Return every line from the listing where the word "above" occurs.

==== Records provided ====

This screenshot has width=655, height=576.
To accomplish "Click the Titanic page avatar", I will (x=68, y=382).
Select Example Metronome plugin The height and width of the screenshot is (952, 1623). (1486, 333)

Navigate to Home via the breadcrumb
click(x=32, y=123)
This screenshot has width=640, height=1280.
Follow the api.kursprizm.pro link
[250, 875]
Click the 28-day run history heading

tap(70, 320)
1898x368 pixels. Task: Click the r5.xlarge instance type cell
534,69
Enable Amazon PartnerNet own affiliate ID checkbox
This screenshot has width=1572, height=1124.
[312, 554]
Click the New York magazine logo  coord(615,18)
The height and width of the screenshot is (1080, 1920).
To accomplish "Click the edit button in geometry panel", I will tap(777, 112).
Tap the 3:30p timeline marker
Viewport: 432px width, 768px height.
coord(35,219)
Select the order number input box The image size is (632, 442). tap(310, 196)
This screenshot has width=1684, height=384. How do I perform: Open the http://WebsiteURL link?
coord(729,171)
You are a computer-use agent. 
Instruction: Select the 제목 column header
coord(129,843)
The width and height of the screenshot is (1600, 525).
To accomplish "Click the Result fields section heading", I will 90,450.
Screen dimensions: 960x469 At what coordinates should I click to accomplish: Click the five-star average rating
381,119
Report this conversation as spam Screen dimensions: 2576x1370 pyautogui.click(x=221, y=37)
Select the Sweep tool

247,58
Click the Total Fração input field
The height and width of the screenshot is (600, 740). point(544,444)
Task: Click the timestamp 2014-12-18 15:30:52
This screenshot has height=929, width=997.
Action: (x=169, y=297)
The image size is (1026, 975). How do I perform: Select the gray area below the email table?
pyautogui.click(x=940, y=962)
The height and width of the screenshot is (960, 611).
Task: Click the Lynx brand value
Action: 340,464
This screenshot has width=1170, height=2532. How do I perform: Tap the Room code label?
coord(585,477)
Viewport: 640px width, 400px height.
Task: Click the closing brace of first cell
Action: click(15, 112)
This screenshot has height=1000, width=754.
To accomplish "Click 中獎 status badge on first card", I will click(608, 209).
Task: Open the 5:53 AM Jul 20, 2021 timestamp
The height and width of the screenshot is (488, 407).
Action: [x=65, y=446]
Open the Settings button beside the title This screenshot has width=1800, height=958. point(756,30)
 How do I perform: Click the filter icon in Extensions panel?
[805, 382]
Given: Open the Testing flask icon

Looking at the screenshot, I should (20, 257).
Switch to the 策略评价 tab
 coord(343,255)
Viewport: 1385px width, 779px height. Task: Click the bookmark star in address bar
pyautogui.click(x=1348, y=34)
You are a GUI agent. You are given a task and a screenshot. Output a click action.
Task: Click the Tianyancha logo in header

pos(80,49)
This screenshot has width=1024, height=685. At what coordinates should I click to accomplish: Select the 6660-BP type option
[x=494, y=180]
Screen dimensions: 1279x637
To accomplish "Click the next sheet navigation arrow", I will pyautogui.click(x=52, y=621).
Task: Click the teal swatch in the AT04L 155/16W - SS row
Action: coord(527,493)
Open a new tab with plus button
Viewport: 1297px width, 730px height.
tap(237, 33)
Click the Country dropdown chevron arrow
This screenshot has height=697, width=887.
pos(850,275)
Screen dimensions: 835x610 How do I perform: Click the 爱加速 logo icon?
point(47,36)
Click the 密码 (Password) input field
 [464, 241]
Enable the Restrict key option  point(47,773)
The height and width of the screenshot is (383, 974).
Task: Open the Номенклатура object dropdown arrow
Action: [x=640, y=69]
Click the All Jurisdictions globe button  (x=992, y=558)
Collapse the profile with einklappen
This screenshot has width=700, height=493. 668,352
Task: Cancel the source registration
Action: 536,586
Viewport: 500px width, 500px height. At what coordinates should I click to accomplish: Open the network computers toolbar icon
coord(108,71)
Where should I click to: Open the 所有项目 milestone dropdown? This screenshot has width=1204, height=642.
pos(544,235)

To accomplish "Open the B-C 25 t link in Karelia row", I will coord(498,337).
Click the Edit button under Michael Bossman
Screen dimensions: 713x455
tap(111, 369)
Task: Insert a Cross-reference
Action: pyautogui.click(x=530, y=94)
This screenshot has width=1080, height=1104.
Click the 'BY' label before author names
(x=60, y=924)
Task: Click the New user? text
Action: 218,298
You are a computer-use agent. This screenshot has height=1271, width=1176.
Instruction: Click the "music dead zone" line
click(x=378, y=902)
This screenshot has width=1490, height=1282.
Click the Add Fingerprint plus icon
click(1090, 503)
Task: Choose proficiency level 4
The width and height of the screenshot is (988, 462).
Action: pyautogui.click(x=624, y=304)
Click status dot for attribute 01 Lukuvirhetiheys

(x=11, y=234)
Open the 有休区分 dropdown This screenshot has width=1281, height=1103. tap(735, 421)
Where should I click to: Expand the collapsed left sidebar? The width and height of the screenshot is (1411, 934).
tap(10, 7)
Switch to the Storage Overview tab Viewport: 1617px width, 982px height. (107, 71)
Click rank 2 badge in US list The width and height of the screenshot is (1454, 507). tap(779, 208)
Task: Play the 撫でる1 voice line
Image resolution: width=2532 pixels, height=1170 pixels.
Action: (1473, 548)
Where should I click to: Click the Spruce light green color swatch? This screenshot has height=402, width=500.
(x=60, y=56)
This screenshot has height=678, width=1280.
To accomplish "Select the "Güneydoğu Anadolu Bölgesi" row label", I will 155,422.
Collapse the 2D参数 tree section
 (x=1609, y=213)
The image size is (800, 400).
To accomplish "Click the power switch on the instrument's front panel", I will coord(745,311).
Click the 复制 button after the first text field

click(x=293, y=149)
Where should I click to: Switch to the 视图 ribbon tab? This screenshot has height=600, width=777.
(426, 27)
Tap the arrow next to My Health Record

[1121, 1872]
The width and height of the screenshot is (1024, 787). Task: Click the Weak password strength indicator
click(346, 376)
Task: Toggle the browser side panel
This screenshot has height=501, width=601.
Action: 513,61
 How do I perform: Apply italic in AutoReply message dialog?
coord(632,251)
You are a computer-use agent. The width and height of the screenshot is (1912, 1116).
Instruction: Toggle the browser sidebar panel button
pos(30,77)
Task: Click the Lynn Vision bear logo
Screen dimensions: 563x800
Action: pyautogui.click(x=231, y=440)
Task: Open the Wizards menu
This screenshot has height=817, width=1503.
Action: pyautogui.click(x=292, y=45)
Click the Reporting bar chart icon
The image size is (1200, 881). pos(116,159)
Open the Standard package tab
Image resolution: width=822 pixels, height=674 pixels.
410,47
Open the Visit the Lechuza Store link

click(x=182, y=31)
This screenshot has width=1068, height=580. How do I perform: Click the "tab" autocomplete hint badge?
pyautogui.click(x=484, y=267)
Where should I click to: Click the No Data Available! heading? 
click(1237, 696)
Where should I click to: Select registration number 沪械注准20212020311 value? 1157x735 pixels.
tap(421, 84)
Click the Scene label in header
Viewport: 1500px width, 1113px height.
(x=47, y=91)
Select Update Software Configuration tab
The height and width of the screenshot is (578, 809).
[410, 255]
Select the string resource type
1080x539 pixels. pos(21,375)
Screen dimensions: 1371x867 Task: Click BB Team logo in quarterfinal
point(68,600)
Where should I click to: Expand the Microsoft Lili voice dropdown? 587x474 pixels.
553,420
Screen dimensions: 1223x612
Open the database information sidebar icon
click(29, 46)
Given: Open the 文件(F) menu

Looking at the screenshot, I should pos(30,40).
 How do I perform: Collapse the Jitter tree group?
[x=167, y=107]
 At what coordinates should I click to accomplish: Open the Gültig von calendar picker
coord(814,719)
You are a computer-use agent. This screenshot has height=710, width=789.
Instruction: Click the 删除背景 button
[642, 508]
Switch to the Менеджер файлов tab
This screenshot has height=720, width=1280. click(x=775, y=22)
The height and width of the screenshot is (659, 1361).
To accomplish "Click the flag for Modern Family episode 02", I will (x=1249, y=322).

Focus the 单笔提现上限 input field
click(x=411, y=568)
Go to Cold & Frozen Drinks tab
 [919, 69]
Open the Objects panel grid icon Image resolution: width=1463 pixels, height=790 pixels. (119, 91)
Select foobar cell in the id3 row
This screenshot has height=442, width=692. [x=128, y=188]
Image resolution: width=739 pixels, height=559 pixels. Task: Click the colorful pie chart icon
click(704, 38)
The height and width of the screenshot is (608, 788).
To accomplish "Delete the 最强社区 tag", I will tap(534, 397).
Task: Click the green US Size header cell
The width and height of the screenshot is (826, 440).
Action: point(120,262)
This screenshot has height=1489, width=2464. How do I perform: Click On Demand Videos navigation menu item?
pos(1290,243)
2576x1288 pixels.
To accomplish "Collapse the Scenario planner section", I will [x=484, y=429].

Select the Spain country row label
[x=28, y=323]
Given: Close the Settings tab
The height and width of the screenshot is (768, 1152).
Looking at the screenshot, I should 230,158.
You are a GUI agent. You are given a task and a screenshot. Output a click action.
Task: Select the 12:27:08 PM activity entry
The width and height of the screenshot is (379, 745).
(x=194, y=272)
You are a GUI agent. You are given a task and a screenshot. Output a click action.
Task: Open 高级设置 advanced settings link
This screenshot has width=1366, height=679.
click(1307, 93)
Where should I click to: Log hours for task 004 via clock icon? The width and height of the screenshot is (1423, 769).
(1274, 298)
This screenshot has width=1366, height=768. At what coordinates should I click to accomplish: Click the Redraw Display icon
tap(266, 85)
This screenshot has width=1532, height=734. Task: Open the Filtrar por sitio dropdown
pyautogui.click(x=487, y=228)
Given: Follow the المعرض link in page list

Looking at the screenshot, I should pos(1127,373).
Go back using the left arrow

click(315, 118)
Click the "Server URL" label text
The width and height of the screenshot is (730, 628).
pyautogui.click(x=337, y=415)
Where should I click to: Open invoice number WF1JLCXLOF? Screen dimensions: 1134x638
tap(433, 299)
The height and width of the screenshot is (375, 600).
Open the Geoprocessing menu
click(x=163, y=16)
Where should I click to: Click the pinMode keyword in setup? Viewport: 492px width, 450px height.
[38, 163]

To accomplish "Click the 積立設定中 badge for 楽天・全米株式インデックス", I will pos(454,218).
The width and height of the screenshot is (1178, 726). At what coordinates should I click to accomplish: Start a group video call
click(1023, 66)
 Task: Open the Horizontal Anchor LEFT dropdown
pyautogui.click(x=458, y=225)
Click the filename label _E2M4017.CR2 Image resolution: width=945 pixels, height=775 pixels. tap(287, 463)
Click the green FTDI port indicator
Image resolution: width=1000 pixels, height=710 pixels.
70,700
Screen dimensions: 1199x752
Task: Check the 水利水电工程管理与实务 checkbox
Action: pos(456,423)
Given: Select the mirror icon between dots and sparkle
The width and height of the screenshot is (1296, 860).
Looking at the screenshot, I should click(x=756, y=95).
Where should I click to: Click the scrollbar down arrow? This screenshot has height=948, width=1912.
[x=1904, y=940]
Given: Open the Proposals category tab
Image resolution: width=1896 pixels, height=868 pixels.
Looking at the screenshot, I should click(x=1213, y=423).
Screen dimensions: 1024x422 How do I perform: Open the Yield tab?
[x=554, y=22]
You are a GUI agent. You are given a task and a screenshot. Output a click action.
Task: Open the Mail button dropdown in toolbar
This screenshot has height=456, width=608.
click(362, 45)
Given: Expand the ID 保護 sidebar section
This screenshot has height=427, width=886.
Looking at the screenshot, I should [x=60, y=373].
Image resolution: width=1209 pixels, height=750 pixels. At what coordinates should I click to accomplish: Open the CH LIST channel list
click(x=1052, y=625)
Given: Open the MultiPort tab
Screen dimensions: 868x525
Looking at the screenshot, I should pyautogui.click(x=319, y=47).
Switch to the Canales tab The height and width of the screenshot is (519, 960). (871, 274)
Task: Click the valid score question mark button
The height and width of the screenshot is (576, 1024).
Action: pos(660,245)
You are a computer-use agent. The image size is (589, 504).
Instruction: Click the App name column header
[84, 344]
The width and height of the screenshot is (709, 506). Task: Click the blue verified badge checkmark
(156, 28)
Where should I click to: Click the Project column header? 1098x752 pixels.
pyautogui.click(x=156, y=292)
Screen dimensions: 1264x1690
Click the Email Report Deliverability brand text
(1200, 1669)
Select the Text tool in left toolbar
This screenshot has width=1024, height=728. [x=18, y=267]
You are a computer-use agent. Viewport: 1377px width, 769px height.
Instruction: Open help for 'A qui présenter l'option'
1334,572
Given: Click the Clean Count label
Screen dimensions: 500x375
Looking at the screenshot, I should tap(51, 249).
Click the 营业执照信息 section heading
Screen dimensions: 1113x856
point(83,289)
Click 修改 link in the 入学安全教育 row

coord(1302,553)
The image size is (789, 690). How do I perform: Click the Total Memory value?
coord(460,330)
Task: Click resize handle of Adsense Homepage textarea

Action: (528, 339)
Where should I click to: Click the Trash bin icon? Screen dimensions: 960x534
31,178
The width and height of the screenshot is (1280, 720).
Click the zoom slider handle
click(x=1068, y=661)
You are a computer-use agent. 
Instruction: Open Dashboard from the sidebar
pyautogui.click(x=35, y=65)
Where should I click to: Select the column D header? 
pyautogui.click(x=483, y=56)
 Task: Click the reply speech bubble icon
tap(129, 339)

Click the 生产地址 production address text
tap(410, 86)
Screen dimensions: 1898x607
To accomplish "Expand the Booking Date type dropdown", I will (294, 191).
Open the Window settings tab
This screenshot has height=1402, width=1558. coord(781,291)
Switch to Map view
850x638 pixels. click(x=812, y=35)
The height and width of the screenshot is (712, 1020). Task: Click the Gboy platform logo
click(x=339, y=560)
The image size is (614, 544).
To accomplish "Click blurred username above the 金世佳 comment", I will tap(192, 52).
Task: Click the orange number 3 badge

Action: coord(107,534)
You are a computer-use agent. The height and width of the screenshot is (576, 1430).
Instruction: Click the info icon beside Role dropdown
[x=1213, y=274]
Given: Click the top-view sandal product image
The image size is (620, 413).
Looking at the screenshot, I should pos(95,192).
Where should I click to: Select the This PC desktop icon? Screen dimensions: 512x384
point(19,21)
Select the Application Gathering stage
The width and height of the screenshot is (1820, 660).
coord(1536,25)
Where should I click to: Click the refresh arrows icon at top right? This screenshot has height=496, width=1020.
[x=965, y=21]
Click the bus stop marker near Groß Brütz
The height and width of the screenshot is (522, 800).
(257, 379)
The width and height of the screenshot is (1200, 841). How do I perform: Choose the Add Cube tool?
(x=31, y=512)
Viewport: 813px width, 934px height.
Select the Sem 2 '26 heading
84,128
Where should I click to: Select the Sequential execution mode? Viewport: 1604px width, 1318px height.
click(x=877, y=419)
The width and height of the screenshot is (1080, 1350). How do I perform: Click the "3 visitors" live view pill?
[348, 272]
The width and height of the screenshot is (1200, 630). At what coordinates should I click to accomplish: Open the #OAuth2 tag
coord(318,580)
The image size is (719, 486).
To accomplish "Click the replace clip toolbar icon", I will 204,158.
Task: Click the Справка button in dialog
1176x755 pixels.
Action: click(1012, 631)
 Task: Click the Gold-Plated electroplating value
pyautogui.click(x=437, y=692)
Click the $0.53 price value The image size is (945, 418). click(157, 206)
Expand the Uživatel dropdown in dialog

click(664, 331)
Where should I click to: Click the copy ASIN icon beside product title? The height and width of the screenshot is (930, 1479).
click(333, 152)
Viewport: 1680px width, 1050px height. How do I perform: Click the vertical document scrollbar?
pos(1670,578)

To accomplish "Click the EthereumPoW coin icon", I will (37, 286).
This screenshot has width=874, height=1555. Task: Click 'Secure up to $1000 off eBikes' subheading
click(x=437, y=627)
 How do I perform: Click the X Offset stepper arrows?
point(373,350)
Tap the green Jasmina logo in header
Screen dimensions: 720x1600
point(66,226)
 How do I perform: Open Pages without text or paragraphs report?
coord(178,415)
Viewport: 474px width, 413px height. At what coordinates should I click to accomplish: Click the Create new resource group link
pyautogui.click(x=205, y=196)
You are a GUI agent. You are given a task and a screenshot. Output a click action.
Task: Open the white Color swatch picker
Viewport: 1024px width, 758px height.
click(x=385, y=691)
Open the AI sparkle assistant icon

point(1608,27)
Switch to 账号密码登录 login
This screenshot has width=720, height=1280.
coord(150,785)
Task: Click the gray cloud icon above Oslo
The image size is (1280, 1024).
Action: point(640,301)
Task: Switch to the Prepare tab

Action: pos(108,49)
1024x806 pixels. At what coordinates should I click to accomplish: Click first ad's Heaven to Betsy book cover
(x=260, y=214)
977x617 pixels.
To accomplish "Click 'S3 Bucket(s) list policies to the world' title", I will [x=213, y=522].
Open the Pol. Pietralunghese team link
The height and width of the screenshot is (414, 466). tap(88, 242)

====

*Response*:
To accomplish "Click blurred username above the 金世佳 comment", I will tap(192, 52).
Task: Click the gray cloud icon above Oslo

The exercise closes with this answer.